**DIRECTIONS FOR THIS TASK**:
Reproduce the following lines with nothing changed, covering every entry from start to end.

Text and element pointing entries
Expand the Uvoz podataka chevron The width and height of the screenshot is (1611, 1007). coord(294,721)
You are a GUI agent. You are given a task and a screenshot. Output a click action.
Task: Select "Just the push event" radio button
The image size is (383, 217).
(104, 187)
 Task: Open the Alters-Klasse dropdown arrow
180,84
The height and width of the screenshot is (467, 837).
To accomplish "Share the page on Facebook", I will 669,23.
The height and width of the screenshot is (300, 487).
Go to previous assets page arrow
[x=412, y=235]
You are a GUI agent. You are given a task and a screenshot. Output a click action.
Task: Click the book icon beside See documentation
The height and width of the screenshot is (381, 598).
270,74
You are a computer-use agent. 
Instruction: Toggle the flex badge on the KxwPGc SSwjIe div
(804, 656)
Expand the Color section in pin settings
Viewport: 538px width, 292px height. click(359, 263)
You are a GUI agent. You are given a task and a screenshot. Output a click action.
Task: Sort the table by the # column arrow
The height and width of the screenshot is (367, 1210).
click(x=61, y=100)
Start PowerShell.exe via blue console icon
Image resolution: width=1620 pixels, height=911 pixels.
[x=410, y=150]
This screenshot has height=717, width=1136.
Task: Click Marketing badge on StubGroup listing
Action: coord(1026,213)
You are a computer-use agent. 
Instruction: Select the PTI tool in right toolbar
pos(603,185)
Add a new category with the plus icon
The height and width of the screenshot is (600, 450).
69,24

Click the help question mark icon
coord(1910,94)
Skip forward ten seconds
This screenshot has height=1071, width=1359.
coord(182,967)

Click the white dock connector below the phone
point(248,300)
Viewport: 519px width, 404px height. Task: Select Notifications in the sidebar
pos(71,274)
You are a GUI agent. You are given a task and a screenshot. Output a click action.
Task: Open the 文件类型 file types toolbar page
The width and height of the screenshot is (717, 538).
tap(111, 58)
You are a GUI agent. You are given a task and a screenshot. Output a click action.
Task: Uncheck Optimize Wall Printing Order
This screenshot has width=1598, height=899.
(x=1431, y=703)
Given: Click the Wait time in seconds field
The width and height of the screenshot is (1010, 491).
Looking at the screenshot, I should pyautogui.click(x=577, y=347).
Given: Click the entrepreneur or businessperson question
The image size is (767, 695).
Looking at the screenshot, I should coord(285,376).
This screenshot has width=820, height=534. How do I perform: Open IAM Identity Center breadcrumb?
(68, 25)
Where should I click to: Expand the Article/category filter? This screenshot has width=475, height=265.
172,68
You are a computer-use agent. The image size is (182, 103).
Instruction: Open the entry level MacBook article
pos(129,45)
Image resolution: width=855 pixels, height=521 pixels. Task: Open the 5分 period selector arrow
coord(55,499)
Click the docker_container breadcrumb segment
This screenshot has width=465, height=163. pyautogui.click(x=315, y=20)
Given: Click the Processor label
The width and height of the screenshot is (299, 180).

**EXERCISE OUTPUT**:
Expand the Uvoz podataka chevron The width and height of the screenshot is (1611, 1007). coord(294,721)
You are a GUI agent. You are given a task and a screenshot. Output a click action.
Task: Select "Just the push event" radio button
The image size is (383, 217).
(104, 187)
 Task: Open the Alters-Klasse dropdown arrow
180,84
The height and width of the screenshot is (467, 837).
To accomplish "Share the page on Facebook", I will 669,23.
The height and width of the screenshot is (300, 487).
Go to previous assets page arrow
[x=412, y=235]
You are a GUI agent. You are given a task and a screenshot. Output a click action.
Task: Click the book icon beside See documentation
The height and width of the screenshot is (381, 598).
270,74
You are a computer-use agent. 
Instruction: Toggle the flex badge on the KxwPGc SSwjIe div
(804, 656)
Expand the Color section in pin settings
Viewport: 538px width, 292px height. click(359, 263)
You are a GUI agent. You are given a task and a screenshot. Output a click action.
Task: Sort the table by the # column arrow
The height and width of the screenshot is (367, 1210).
click(x=61, y=100)
Start PowerShell.exe via blue console icon
Image resolution: width=1620 pixels, height=911 pixels.
[x=410, y=150]
This screenshot has height=717, width=1136.
Task: Click Marketing badge on StubGroup listing
Action: coord(1026,213)
You are a computer-use agent. 
Instruction: Select the PTI tool in right toolbar
pos(603,185)
Add a new category with the plus icon
The height and width of the screenshot is (600, 450).
69,24

Click the help question mark icon
coord(1910,94)
Skip forward ten seconds
This screenshot has height=1071, width=1359.
coord(182,967)

Click the white dock connector below the phone
point(248,300)
Viewport: 519px width, 404px height. Task: Select Notifications in the sidebar
pos(71,274)
You are a GUI agent. You are given a task and a screenshot. Output a click action.
Task: Open the 文件类型 file types toolbar page
The width and height of the screenshot is (717, 538).
tap(111, 58)
You are a GUI agent. You are given a task and a screenshot. Output a click action.
Task: Uncheck Optimize Wall Printing Order
This screenshot has width=1598, height=899.
(x=1431, y=703)
Given: Click the Wait time in seconds field
The width and height of the screenshot is (1010, 491).
Looking at the screenshot, I should pyautogui.click(x=577, y=347).
Given: Click the entrepreneur or businessperson question
The image size is (767, 695).
Looking at the screenshot, I should coord(285,376).
This screenshot has width=820, height=534. How do I perform: Open IAM Identity Center breadcrumb?
(68, 25)
Where should I click to: Expand the Article/category filter? This screenshot has width=475, height=265.
172,68
You are a computer-use agent. The image size is (182, 103).
Instruction: Open the entry level MacBook article
pos(129,45)
Image resolution: width=855 pixels, height=521 pixels. Task: Open the 5分 period selector arrow
coord(55,499)
Click the docker_container breadcrumb segment
This screenshot has width=465, height=163. pyautogui.click(x=315, y=20)
Given: Click the Processor label
The width and height of the screenshot is (299, 180).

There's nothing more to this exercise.